### What the task requires
Restate the listing below with no word altered.
☆ ☆ ☆ ☆ ☆
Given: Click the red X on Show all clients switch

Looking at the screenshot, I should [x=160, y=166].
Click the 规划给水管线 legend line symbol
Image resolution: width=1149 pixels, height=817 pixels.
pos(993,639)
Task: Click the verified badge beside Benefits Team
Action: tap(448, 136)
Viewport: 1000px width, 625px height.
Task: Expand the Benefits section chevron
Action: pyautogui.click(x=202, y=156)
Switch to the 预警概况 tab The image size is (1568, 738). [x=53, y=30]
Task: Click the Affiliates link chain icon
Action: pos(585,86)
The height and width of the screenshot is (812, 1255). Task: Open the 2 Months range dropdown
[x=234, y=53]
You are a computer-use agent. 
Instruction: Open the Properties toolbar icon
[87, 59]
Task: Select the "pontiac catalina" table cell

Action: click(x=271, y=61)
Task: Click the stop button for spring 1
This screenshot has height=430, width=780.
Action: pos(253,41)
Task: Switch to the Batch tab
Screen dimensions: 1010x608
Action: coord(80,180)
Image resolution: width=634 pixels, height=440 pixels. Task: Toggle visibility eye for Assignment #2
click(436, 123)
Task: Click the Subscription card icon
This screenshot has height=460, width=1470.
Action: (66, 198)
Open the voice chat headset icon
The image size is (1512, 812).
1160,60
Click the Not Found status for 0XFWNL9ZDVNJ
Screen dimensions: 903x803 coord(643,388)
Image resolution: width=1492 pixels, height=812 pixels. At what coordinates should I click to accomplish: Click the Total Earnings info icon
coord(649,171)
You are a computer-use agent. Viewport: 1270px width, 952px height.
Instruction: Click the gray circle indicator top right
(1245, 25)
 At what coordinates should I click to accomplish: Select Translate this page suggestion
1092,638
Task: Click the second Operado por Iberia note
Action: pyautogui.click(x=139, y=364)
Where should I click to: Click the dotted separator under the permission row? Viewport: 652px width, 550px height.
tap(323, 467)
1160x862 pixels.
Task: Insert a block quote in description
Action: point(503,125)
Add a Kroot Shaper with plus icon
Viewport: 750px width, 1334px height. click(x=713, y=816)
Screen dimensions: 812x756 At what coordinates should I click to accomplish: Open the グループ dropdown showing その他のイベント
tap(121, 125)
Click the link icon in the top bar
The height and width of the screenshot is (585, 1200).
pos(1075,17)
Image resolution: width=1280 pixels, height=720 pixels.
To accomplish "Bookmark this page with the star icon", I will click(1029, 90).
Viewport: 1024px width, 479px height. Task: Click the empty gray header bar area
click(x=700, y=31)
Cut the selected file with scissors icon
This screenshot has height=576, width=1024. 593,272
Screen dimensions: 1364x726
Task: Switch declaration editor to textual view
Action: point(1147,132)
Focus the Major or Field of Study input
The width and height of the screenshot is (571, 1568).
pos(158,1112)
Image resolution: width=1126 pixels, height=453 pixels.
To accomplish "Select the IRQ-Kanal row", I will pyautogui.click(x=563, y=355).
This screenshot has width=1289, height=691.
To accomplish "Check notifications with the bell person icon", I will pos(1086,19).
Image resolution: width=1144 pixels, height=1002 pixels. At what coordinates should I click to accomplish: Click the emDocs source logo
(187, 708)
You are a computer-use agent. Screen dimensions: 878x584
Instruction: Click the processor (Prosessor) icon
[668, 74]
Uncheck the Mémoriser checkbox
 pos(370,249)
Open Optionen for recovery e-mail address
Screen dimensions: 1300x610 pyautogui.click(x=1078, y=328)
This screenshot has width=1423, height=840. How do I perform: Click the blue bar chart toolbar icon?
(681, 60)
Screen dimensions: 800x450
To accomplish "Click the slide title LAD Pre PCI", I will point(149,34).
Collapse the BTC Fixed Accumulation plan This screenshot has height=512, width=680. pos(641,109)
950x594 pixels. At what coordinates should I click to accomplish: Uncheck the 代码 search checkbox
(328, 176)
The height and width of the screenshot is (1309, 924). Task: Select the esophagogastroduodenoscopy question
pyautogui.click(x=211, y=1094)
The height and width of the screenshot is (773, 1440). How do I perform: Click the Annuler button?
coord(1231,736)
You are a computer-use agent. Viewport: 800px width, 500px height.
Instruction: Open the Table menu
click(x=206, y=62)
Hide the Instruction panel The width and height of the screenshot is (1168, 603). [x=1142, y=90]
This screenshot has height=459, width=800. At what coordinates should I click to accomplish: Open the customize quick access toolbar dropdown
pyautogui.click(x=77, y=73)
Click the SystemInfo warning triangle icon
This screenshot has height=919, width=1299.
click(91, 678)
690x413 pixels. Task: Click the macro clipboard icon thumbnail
☆ ☆ ☆ ☆ ☆
### Exercise solution
Given: Click the red X on Show all clients switch

Looking at the screenshot, I should [x=160, y=166].
Click the 规划给水管线 legend line symbol
Image resolution: width=1149 pixels, height=817 pixels.
pos(993,639)
Task: Click the verified badge beside Benefits Team
Action: tap(448, 136)
Viewport: 1000px width, 625px height.
Task: Expand the Benefits section chevron
Action: pyautogui.click(x=202, y=156)
Switch to the 预警概况 tab The image size is (1568, 738). [x=53, y=30]
Task: Click the Affiliates link chain icon
Action: pos(585,86)
The height and width of the screenshot is (812, 1255). Task: Open the 2 Months range dropdown
[x=234, y=53]
You are a computer-use agent. 
Instruction: Open the Properties toolbar icon
[87, 59]
Task: Select the "pontiac catalina" table cell

Action: click(x=271, y=61)
Task: Click the stop button for spring 1
This screenshot has height=430, width=780.
Action: pos(253,41)
Task: Switch to the Batch tab
Screen dimensions: 1010x608
Action: coord(80,180)
Image resolution: width=634 pixels, height=440 pixels. Task: Toggle visibility eye for Assignment #2
click(436, 123)
Task: Click the Subscription card icon
This screenshot has height=460, width=1470.
Action: (66, 198)
Open the voice chat headset icon
The image size is (1512, 812).
1160,60
Click the Not Found status for 0XFWNL9ZDVNJ
Screen dimensions: 903x803 coord(643,388)
Image resolution: width=1492 pixels, height=812 pixels. At what coordinates should I click to accomplish: Click the Total Earnings info icon
coord(649,171)
You are a computer-use agent. Viewport: 1270px width, 952px height.
Instruction: Click the gray circle indicator top right
(1245, 25)
 At what coordinates should I click to accomplish: Select Translate this page suggestion
1092,638
Task: Click the second Operado por Iberia note
Action: pyautogui.click(x=139, y=364)
Where should I click to: Click the dotted separator under the permission row? Viewport: 652px width, 550px height.
tap(323, 467)
1160x862 pixels.
Task: Insert a block quote in description
Action: point(503,125)
Add a Kroot Shaper with plus icon
Viewport: 750px width, 1334px height. click(x=713, y=816)
Screen dimensions: 812x756 At what coordinates should I click to accomplish: Open the グループ dropdown showing その他のイベント
tap(121, 125)
Click the link icon in the top bar
The height and width of the screenshot is (585, 1200).
pos(1075,17)
Image resolution: width=1280 pixels, height=720 pixels.
To accomplish "Bookmark this page with the star icon", I will click(1029, 90).
Viewport: 1024px width, 479px height. Task: Click the empty gray header bar area
click(x=700, y=31)
Cut the selected file with scissors icon
This screenshot has height=576, width=1024. 593,272
Screen dimensions: 1364x726
Task: Switch declaration editor to textual view
Action: point(1147,132)
Focus the Major or Field of Study input
The width and height of the screenshot is (571, 1568).
pos(158,1112)
Image resolution: width=1126 pixels, height=453 pixels.
To accomplish "Select the IRQ-Kanal row", I will pyautogui.click(x=563, y=355).
This screenshot has width=1289, height=691.
To accomplish "Check notifications with the bell person icon", I will pos(1086,19).
Image resolution: width=1144 pixels, height=1002 pixels. At what coordinates should I click to accomplish: Click the emDocs source logo
(187, 708)
You are a computer-use agent. Screen dimensions: 878x584
Instruction: Click the processor (Prosessor) icon
[668, 74]
Uncheck the Mémoriser checkbox
 pos(370,249)
Open Optionen for recovery e-mail address
Screen dimensions: 1300x610 pyautogui.click(x=1078, y=328)
This screenshot has width=1423, height=840. How do I perform: Click the blue bar chart toolbar icon?
(681, 60)
Screen dimensions: 800x450
To accomplish "Click the slide title LAD Pre PCI", I will point(149,34).
Collapse the BTC Fixed Accumulation plan This screenshot has height=512, width=680. pos(641,109)
950x594 pixels. At what coordinates should I click to accomplish: Uncheck the 代码 search checkbox
(328, 176)
The height and width of the screenshot is (1309, 924). Task: Select the esophagogastroduodenoscopy question
pyautogui.click(x=211, y=1094)
The height and width of the screenshot is (773, 1440). How do I perform: Click the Annuler button?
coord(1231,736)
You are a computer-use agent. Viewport: 800px width, 500px height.
Instruction: Open the Table menu
click(x=206, y=62)
Hide the Instruction panel The width and height of the screenshot is (1168, 603). [x=1142, y=90]
This screenshot has height=459, width=800. At what coordinates should I click to accomplish: Open the customize quick access toolbar dropdown
pyautogui.click(x=77, y=73)
Click the SystemInfo warning triangle icon
This screenshot has height=919, width=1299.
click(91, 678)
690x413 pixels. Task: Click the macro clipboard icon thumbnail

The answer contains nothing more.